OpenAI confirmed that advanced language features in ChatGPT won’t be introduced until later this year, but has continued to share glimpses of what we can expect. The latest showcases GPT-4o’s impressive language capabilities and teaches users Portuguese.
GPT-4o was unveiled at the OpenAI spring update earlier this year, and with it the impressive advanced speech features. They also revealed some vision and screen sharing features that we now know won’t be coming until much later in the year, or possibly even early next year
One of the big selling points of the original demo was GPT-4o’s ability to act as a live translation device, but in some of the new demos we see that it can also be an incredible language teacher, something I’ve experienced myself to a lesser extent with the current language model.
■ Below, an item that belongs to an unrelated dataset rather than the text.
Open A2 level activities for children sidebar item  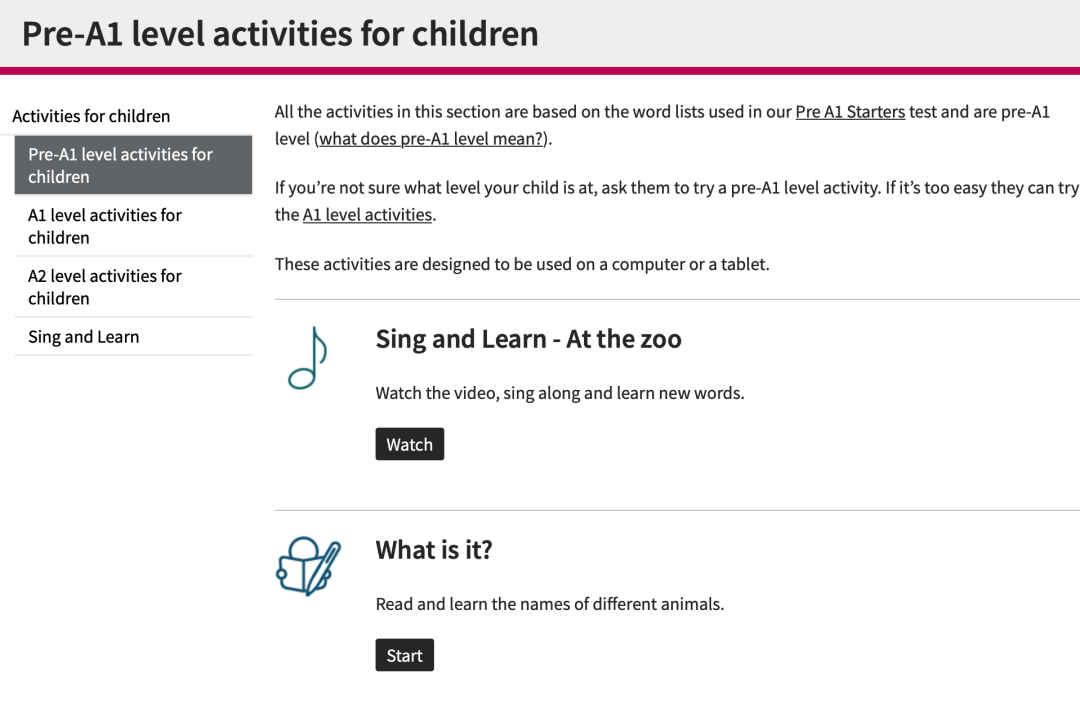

In a new OpenAI video, a native English speaker who wants to learn Portuguese and a Spanish speaker with a basic knowledge of the language use ChatGPT to improve their skills. At various points, they ask the speaker to speak more slowly or to explain terms – and he does it perfectly.
Learn languages with GPT-4o
What makes the new ChatGPT-4o voice feature so exciting is that it is natively speech-to-speech capable. Unlike previous models that had to convert speech to text first and do the same in reverse to respond, this one just naturally understands what you are saying.
The ability to understand speech and audio natively enables some exciting features, including working in multiple languages, setting different accents or changing the speed and liveliness of a voice, essentially making it the perfect teacher
Thanks to its native language capabilities, it can listen to you and analyze the way you pronounced certain words and even your accent. It can then provide direct feedback based on what it heard, rather than evaluating a transcript.
In addition, GPT-4o also has impressive reasoning and problem-solving skills and can therefore spot where you are making a mistake even in less obvious ways.
What else have we seen from GPT-4o?
You annoyed me 🥲 from r/ChatGPT
There have been several demos of the new enhanced voice capabilities, including some that weren’t intended for release. One of these shows that it’s able to create sound effects when telling a story, and another shows that it’s able to use several different voices.
In the official videos shared by OpenAI on YouTube, we saw it being used as a math teacher. In the video, it works on an iPad, splitting its screen and showing the AI advice and information on every aspect of a math problem.
The enhanced speech mode, and especially the ability to understand speech natively, appears to be one of the most significant advances in artificial intelligence since OpenAI integrated a chat interface into its GPT-3 model in November 2022.